Later, they take a walk through the garish streets of Cowtown. Passing Harry’s Hash and the Steak and Swill, Ilka asks Carter what sort of men these are whom she sees drinking inside. “Good enough fellows,” he tells her, ” as fellows go–care for their kids, satisfy their wives some of the time, do their work as well as can be expected, and pay their taxes, mostly, go to church, or not, and will string me up as soon as look at me.” What means “string you?” she is thinking, but what she says is, “I believe you have conjured this all, isn’t it?”

“I have conjured,” said the big American, looking at her. Then he looked deliberately across the street and back at Ilka and said, “You and I stand here, side by side, but I don’t know what the hell you’re seeing.”
   “That is it, which I have been meaning,” said Ilka with a sensation of bliss. She came, afterward, to identify this as the moment in which she had fallen in love; it coincided with a break in the traffic and the man’s first, slightest touch, under her elbow.

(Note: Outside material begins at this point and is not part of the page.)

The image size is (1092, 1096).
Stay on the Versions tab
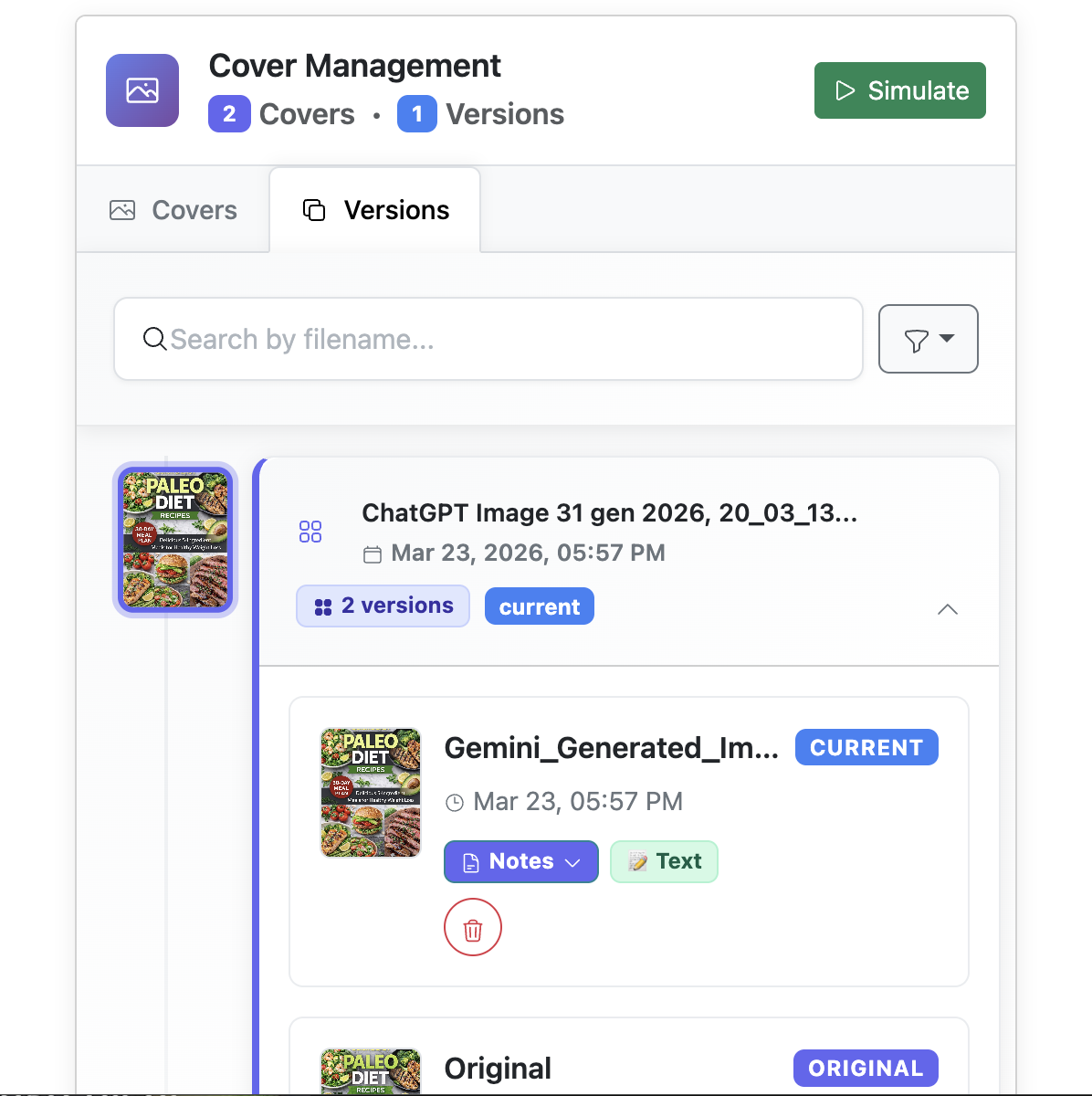click(x=375, y=209)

Back in New York Carter settles into the Bloomsbury Arms (read: Chelsea Hotel), and he and Ilka start the series of mangled dinner dates, disastrous parties, disheveled outings and emergency rescue calls that become their relationship, throughout which Carter sends the bellboy for bourbon, Ilka tries to make him stop drinking and their conversation mounts in a kind of intelligent hilarity that, for the reader, is pure joy.

Two of the brilliant ingredients Segal throws in to enrich the situation even further are the reappearance of Ilka’s DP mother whose crazed behavior Carter understands to perfection, and the introduction of a group of Carter’s oldest friends, black and white ex-Communists who provide Ilka with the excitement of seeing herself in a bad light. Among these people is a couple who seem ill matched in every way.

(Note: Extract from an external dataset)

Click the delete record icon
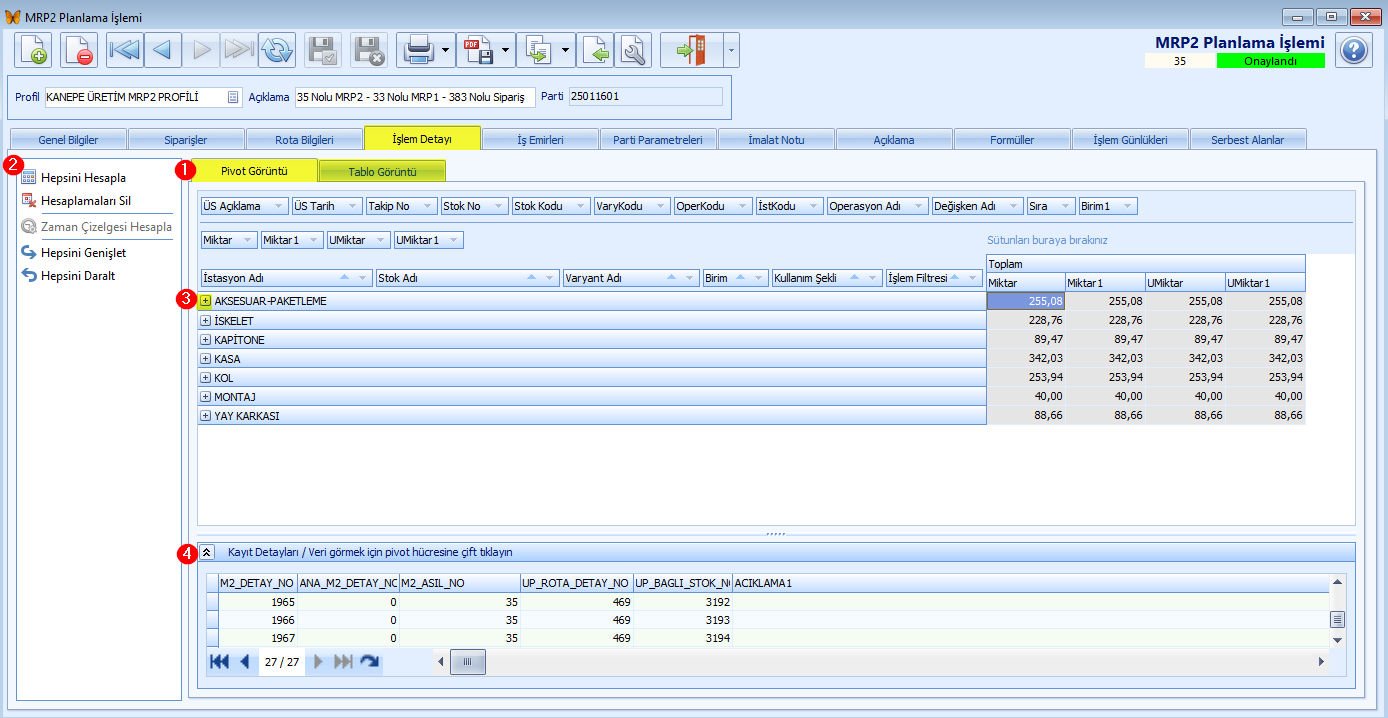Screen dimensions: 1388x718 click(79, 49)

“Why would Doris Mae marry…” Ilka starts to ask Carter, and stops.
    “A Negro twice her age?”
   “You think I mean that?” cried Ilka.
   “What did you mean?”
    “That!” said Ilka with a thrill of revelation. “I’m a racist!”
   “Not to worry,” said Carter. “Some of my best friends are racists.”

This conversation echoes another one in which Carter tells Ilka that when Uptown moves to Washingstein Heights, she will move out. Everyone does. She thinks this over and insists that she will not.

“You will move,” said Carter.
   “I will not move,” said Ilka.
   “You will be the last to move,” said Carter, “but you will move.”

By the same token, he predicts that sooner or later she will leave him; she will have to. No, Ilka insists, she will not. You will, he mourns. Everyone does. You’ll be the last to go, but you will go.

And indeed, within the year she sees what he sees–and feels what he feels:

Carter’s door stood ajar. Carter slept with his face to the wall. Ilka made a pass at cleaning up, but there was something ferocious about the mess of soiled clothing, bottles, papers, wires. It came to Ilka–and not for the first time–that she must disengage herself, and the prospect produced a familiar blackness of pain, as if a hand had thrust into her gut and emptied her out.

Exactly 10-year-old Lore’s reaction, upon being told that she must leave her parents if she was to survive–and exactly what Carter feels all the time.

It was a stroke of genius on Lore Segal’s part to see in the character of Carter Bayoux the mirror image that would allow Ilka Weissnix to Americanize her outsiderness. Carter’s savvy is so elegant, so original, so bottomless that, exposed to it long enough, Ilka is bound to realize, “Oh, now I see how it is done.”

It is not so much that Carter himself deepens (he simply accumulates); it is his situation that deepens; and as it does, Ilka’s clarifies. Carter in America is sufficiently similar to the Jew in Hitler’s Europe that she comes to see herself in him. It’s this necessary reversal that supplies the book its radiance. The objective correlative to Ilka’s growing illumination is the exactly right, real and convincing way in which her English improves in response to Carter’s conversation. As Ilka takes into herself the experience of Carter Bayoux, letting her knowledge of him reshape her, it becomes the key element to how the American language now lives in her. The immigrant experience is completed.